• _EXERCISE PROMPT_:
Exact copies of all the lines below are required.

• _SOURCE DATA_:

-*-*-

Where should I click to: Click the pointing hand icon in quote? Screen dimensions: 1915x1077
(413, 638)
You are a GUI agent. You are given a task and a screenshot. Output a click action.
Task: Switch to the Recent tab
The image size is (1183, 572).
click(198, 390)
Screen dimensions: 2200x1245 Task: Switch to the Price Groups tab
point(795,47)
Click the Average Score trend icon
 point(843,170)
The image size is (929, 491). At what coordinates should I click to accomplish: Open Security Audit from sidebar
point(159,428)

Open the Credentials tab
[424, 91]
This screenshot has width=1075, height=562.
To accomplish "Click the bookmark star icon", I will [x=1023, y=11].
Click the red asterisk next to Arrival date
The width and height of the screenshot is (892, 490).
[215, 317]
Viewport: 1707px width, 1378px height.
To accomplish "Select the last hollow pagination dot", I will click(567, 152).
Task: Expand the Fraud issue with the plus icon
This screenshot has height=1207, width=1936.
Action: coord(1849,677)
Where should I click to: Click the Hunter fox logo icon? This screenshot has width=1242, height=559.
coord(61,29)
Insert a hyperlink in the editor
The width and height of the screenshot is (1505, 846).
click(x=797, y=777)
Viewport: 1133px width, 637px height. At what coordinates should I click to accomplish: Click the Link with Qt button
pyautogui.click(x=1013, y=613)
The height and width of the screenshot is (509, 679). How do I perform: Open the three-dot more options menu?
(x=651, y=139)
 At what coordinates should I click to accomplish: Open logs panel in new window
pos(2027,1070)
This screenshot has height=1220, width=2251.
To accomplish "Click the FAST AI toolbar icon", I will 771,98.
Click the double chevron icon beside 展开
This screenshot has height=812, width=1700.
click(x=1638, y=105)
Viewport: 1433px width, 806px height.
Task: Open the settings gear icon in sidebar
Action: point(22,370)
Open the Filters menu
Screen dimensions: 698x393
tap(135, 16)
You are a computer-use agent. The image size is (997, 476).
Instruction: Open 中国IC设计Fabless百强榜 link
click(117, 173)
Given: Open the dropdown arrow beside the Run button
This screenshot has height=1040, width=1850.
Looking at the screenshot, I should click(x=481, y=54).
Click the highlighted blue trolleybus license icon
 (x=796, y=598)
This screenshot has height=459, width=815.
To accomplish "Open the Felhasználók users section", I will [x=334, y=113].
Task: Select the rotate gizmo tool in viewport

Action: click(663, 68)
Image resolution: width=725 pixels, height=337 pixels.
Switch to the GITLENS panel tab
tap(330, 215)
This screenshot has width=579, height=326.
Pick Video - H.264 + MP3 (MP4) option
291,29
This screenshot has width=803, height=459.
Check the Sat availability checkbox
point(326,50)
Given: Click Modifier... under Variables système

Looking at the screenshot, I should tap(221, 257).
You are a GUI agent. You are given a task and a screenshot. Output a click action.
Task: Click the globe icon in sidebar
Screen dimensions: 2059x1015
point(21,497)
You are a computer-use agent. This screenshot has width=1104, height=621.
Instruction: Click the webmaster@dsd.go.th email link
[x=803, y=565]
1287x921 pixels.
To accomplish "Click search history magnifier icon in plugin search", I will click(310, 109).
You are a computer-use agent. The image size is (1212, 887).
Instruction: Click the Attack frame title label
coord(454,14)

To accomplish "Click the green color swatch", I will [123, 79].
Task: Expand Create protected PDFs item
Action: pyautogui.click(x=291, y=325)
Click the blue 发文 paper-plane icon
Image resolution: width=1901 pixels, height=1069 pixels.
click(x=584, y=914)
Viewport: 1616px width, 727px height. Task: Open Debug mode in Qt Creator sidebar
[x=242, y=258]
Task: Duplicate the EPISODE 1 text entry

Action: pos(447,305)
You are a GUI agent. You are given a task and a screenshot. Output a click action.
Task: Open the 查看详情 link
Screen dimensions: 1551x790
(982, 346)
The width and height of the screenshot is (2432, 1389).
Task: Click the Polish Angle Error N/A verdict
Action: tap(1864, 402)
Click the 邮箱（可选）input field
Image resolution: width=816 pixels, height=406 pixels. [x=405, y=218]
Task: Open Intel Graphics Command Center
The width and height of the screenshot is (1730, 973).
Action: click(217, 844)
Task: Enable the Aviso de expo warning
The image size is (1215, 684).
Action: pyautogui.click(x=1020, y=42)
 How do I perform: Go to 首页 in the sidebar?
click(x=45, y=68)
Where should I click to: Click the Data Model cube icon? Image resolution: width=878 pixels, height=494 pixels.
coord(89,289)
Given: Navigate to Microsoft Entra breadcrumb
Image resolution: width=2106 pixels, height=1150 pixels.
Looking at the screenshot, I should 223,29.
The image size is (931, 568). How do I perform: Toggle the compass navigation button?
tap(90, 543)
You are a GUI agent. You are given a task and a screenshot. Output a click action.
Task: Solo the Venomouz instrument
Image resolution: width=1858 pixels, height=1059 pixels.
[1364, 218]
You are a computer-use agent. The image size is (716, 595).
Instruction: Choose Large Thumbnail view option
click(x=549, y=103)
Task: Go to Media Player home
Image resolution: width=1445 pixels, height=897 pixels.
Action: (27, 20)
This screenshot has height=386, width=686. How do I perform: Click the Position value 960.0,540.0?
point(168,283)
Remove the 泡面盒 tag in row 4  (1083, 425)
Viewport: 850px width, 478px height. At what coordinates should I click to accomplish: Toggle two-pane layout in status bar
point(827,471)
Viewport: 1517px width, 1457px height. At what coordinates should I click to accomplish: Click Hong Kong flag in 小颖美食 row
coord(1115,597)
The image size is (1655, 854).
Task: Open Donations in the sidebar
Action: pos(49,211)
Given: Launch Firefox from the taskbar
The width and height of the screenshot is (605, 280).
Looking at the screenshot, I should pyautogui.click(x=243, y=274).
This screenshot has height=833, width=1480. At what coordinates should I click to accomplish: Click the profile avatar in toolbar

-*-*-

• _RESPONSE TO THIS TASK_:
Where should I click to: Click the pointing hand icon in quote? Screen dimensions: 1915x1077
(413, 638)
You are a GUI agent. You are given a task and a screenshot. Output a click action.
Task: Switch to the Recent tab
The image size is (1183, 572).
click(198, 390)
Screen dimensions: 2200x1245 Task: Switch to the Price Groups tab
point(795,47)
Click the Average Score trend icon
 point(843,170)
The image size is (929, 491). At what coordinates should I click to accomplish: Open Security Audit from sidebar
point(159,428)

Open the Credentials tab
[424, 91]
This screenshot has width=1075, height=562.
To accomplish "Click the bookmark star icon", I will [x=1023, y=11].
Click the red asterisk next to Arrival date
The width and height of the screenshot is (892, 490).
[215, 317]
Viewport: 1707px width, 1378px height.
To accomplish "Select the last hollow pagination dot", I will click(567, 152).
Task: Expand the Fraud issue with the plus icon
This screenshot has height=1207, width=1936.
Action: coord(1849,677)
Where should I click to: Click the Hunter fox logo icon? This screenshot has width=1242, height=559.
coord(61,29)
Insert a hyperlink in the editor
The width and height of the screenshot is (1505, 846).
click(x=797, y=777)
Viewport: 1133px width, 637px height. At what coordinates should I click to accomplish: Click the Link with Qt button
pyautogui.click(x=1013, y=613)
The height and width of the screenshot is (509, 679). How do I perform: Open the three-dot more options menu?
(x=651, y=139)
 At what coordinates should I click to accomplish: Open logs panel in new window
pos(2027,1070)
This screenshot has height=1220, width=2251.
To accomplish "Click the FAST AI toolbar icon", I will 771,98.
Click the double chevron icon beside 展开
This screenshot has height=812, width=1700.
click(x=1638, y=105)
Viewport: 1433px width, 806px height.
Task: Open the settings gear icon in sidebar
Action: point(22,370)
Open the Filters menu
Screen dimensions: 698x393
tap(135, 16)
You are a computer-use agent. The image size is (997, 476).
Instruction: Open 中国IC设计Fabless百强榜 link
click(117, 173)
Given: Open the dropdown arrow beside the Run button
This screenshot has height=1040, width=1850.
Looking at the screenshot, I should click(x=481, y=54).
Click the highlighted blue trolleybus license icon
 (x=796, y=598)
This screenshot has height=459, width=815.
To accomplish "Open the Felhasználók users section", I will [x=334, y=113].
Task: Select the rotate gizmo tool in viewport

Action: click(663, 68)
Image resolution: width=725 pixels, height=337 pixels.
Switch to the GITLENS panel tab
tap(330, 215)
This screenshot has width=579, height=326.
Pick Video - H.264 + MP3 (MP4) option
291,29
This screenshot has width=803, height=459.
Check the Sat availability checkbox
point(326,50)
Given: Click Modifier... under Variables système

Looking at the screenshot, I should tap(221, 257).
You are a GUI agent. You are given a task and a screenshot. Output a click action.
Task: Click the globe icon in sidebar
Screen dimensions: 2059x1015
point(21,497)
You are a computer-use agent. This screenshot has width=1104, height=621.
Instruction: Click the webmaster@dsd.go.th email link
[x=803, y=565]
1287x921 pixels.
To accomplish "Click search history magnifier icon in plugin search", I will click(310, 109).
You are a computer-use agent. The image size is (1212, 887).
Instruction: Click the Attack frame title label
coord(454,14)

To accomplish "Click the green color swatch", I will [123, 79].
Task: Expand Create protected PDFs item
Action: pyautogui.click(x=291, y=325)
Click the blue 发文 paper-plane icon
Image resolution: width=1901 pixels, height=1069 pixels.
click(x=584, y=914)
Viewport: 1616px width, 727px height. Task: Open Debug mode in Qt Creator sidebar
[x=242, y=258]
Task: Duplicate the EPISODE 1 text entry

Action: pos(447,305)
You are a GUI agent. You are given a task and a screenshot. Output a click action.
Task: Open the 查看详情 link
Screen dimensions: 1551x790
(982, 346)
The width and height of the screenshot is (2432, 1389).
Task: Click the Polish Angle Error N/A verdict
Action: tap(1864, 402)
Click the 邮箱（可选）input field
Image resolution: width=816 pixels, height=406 pixels. [x=405, y=218]
Task: Open Intel Graphics Command Center
The width and height of the screenshot is (1730, 973).
Action: click(217, 844)
Task: Enable the Aviso de expo warning
The image size is (1215, 684).
Action: pyautogui.click(x=1020, y=42)
 How do I perform: Go to 首页 in the sidebar?
click(x=45, y=68)
Where should I click to: Click the Data Model cube icon? Image resolution: width=878 pixels, height=494 pixels.
coord(89,289)
Given: Navigate to Microsoft Entra breadcrumb
Image resolution: width=2106 pixels, height=1150 pixels.
Looking at the screenshot, I should 223,29.
The image size is (931, 568). How do I perform: Toggle the compass navigation button?
tap(90, 543)
You are a GUI agent. You are given a task and a screenshot. Output a click action.
Task: Solo the Venomouz instrument
Image resolution: width=1858 pixels, height=1059 pixels.
[1364, 218]
You are a computer-use agent. The image size is (716, 595).
Instruction: Choose Large Thumbnail view option
click(x=549, y=103)
Task: Go to Media Player home
Image resolution: width=1445 pixels, height=897 pixels.
Action: (27, 20)
This screenshot has height=386, width=686. How do I perform: Click the Position value 960.0,540.0?
point(168,283)
Remove the 泡面盒 tag in row 4  (1083, 425)
Viewport: 850px width, 478px height. At what coordinates should I click to accomplish: Toggle two-pane layout in status bar
point(827,471)
Viewport: 1517px width, 1457px height. At what coordinates should I click to accomplish: Click Hong Kong flag in 小颖美食 row
coord(1115,597)
The image size is (1655, 854).
Task: Open Donations in the sidebar
Action: pos(49,211)
Given: Launch Firefox from the taskbar
The width and height of the screenshot is (605, 280).
Looking at the screenshot, I should pyautogui.click(x=243, y=274).
This screenshot has height=833, width=1480. At what coordinates should I click to accomplish: Click the profile avatar in toolbar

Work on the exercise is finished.